§ Written task: Copy out each of the following lines word for word, without changing anything.

§ Stored records:
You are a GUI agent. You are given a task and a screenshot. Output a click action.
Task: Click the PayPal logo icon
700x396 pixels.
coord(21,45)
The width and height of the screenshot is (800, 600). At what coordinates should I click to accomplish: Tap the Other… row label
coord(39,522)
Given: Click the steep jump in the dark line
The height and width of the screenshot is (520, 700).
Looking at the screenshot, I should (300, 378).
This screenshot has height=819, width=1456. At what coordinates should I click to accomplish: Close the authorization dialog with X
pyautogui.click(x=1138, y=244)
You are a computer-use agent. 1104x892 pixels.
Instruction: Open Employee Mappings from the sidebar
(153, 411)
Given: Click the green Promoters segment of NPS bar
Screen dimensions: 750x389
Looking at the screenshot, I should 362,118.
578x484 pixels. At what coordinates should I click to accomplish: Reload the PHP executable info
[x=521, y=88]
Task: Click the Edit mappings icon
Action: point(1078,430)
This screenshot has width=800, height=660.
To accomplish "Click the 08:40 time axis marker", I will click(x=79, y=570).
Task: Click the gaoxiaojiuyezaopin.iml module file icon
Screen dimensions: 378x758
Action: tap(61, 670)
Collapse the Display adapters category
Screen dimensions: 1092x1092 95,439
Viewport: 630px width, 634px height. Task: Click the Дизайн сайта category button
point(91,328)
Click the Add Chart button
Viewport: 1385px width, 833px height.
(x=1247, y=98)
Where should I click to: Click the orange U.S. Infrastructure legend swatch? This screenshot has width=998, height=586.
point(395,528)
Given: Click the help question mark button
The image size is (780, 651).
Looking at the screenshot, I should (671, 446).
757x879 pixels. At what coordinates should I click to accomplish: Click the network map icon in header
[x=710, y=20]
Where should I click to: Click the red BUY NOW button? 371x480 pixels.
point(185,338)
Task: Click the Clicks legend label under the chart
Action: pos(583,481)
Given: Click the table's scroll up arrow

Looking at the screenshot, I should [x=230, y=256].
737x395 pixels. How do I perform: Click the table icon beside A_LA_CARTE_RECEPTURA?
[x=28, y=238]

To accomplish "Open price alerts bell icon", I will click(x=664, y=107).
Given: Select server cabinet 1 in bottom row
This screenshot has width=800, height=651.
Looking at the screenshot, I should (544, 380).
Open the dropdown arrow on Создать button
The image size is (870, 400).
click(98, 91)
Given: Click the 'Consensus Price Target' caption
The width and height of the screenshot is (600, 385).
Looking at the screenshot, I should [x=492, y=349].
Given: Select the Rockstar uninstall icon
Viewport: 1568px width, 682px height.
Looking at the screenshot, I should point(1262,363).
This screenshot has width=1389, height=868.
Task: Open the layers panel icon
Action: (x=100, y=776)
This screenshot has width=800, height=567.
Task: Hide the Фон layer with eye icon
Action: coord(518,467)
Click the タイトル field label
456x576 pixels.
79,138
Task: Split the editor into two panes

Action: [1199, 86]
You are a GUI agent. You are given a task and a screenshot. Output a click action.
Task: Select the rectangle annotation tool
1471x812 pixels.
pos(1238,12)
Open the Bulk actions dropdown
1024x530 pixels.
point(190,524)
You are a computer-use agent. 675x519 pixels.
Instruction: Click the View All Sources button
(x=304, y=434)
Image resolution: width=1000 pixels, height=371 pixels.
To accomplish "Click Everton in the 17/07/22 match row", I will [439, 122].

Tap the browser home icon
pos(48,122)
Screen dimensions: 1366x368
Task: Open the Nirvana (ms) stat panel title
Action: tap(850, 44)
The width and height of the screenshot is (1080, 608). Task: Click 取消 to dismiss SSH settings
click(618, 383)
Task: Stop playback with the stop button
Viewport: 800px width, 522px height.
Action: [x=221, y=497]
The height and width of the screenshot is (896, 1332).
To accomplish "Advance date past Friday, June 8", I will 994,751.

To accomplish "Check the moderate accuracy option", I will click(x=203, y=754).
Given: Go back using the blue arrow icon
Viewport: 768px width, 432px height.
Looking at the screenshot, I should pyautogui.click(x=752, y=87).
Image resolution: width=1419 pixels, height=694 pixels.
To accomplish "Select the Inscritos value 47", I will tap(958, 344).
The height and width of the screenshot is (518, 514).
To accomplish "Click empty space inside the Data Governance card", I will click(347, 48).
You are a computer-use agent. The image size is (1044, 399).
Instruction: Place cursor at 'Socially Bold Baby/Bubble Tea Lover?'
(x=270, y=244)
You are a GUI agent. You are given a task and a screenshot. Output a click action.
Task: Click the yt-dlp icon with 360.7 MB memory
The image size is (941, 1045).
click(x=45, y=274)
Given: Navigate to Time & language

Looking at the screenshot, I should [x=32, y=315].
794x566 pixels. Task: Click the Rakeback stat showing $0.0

§ Finished exercise:
You are a GUI agent. You are given a task and a screenshot. Output a click action.
Task: Click the PayPal logo icon
700x396 pixels.
coord(21,45)
The width and height of the screenshot is (800, 600). At what coordinates should I click to accomplish: Tap the Other… row label
coord(39,522)
Given: Click the steep jump in the dark line
The height and width of the screenshot is (520, 700).
Looking at the screenshot, I should (300, 378).
This screenshot has height=819, width=1456. At what coordinates should I click to accomplish: Close the authorization dialog with X
pyautogui.click(x=1138, y=244)
You are a computer-use agent. 1104x892 pixels.
Instruction: Open Employee Mappings from the sidebar
(153, 411)
Given: Click the green Promoters segment of NPS bar
Screen dimensions: 750x389
Looking at the screenshot, I should 362,118.
578x484 pixels. At what coordinates should I click to accomplish: Reload the PHP executable info
[x=521, y=88]
Task: Click the Edit mappings icon
Action: point(1078,430)
This screenshot has width=800, height=660.
To accomplish "Click the 08:40 time axis marker", I will click(x=79, y=570).
Task: Click the gaoxiaojiuyezaopin.iml module file icon
Screen dimensions: 378x758
Action: tap(61, 670)
Collapse the Display adapters category
Screen dimensions: 1092x1092 95,439
Viewport: 630px width, 634px height. Task: Click the Дизайн сайта category button
point(91,328)
Click the Add Chart button
Viewport: 1385px width, 833px height.
(x=1247, y=98)
Where should I click to: Click the orange U.S. Infrastructure legend swatch? This screenshot has width=998, height=586.
point(395,528)
Given: Click the help question mark button
The image size is (780, 651).
Looking at the screenshot, I should (671, 446).
757x879 pixels. At what coordinates should I click to accomplish: Click the network map icon in header
[x=710, y=20]
Where should I click to: Click the red BUY NOW button? 371x480 pixels.
point(185,338)
Task: Click the Clicks legend label under the chart
Action: pos(583,481)
Given: Click the table's scroll up arrow

Looking at the screenshot, I should [x=230, y=256].
737x395 pixels. How do I perform: Click the table icon beside A_LA_CARTE_RECEPTURA?
[x=28, y=238]

To accomplish "Open price alerts bell icon", I will click(x=664, y=107).
Given: Select server cabinet 1 in bottom row
This screenshot has width=800, height=651.
Looking at the screenshot, I should (544, 380).
Open the dropdown arrow on Создать button
The image size is (870, 400).
click(98, 91)
Given: Click the 'Consensus Price Target' caption
The width and height of the screenshot is (600, 385).
Looking at the screenshot, I should [x=492, y=349].
Given: Select the Rockstar uninstall icon
Viewport: 1568px width, 682px height.
Looking at the screenshot, I should point(1262,363).
This screenshot has width=1389, height=868.
Task: Open the layers panel icon
Action: (x=100, y=776)
This screenshot has width=800, height=567.
Task: Hide the Фон layer with eye icon
Action: coord(518,467)
Click the タイトル field label
456x576 pixels.
79,138
Task: Split the editor into two panes

Action: [1199, 86]
You are a GUI agent. You are given a task and a screenshot. Output a click action.
Task: Select the rectangle annotation tool
1471x812 pixels.
pos(1238,12)
Open the Bulk actions dropdown
1024x530 pixels.
point(190,524)
You are a computer-use agent. 675x519 pixels.
Instruction: Click the View All Sources button
(x=304, y=434)
Image resolution: width=1000 pixels, height=371 pixels.
To accomplish "Click Everton in the 17/07/22 match row", I will [439, 122].

Tap the browser home icon
pos(48,122)
Screen dimensions: 1366x368
Task: Open the Nirvana (ms) stat panel title
Action: tap(850, 44)
The width and height of the screenshot is (1080, 608). Task: Click 取消 to dismiss SSH settings
click(618, 383)
Task: Stop playback with the stop button
Viewport: 800px width, 522px height.
Action: [x=221, y=497]
The height and width of the screenshot is (896, 1332).
To accomplish "Advance date past Friday, June 8", I will 994,751.

To accomplish "Check the moderate accuracy option", I will click(x=203, y=754).
Given: Go back using the blue arrow icon
Viewport: 768px width, 432px height.
Looking at the screenshot, I should pyautogui.click(x=752, y=87).
Image resolution: width=1419 pixels, height=694 pixels.
To accomplish "Select the Inscritos value 47", I will tap(958, 344).
The height and width of the screenshot is (518, 514).
To accomplish "Click empty space inside the Data Governance card", I will click(347, 48).
You are a computer-use agent. The image size is (1044, 399).
Instruction: Place cursor at 'Socially Bold Baby/Bubble Tea Lover?'
(x=270, y=244)
You are a GUI agent. You are given a task and a screenshot. Output a click action.
Task: Click the yt-dlp icon with 360.7 MB memory
The image size is (941, 1045).
click(x=45, y=274)
Given: Navigate to Time & language

Looking at the screenshot, I should [x=32, y=315].
794x566 pixels. Task: Click the Rakeback stat showing $0.0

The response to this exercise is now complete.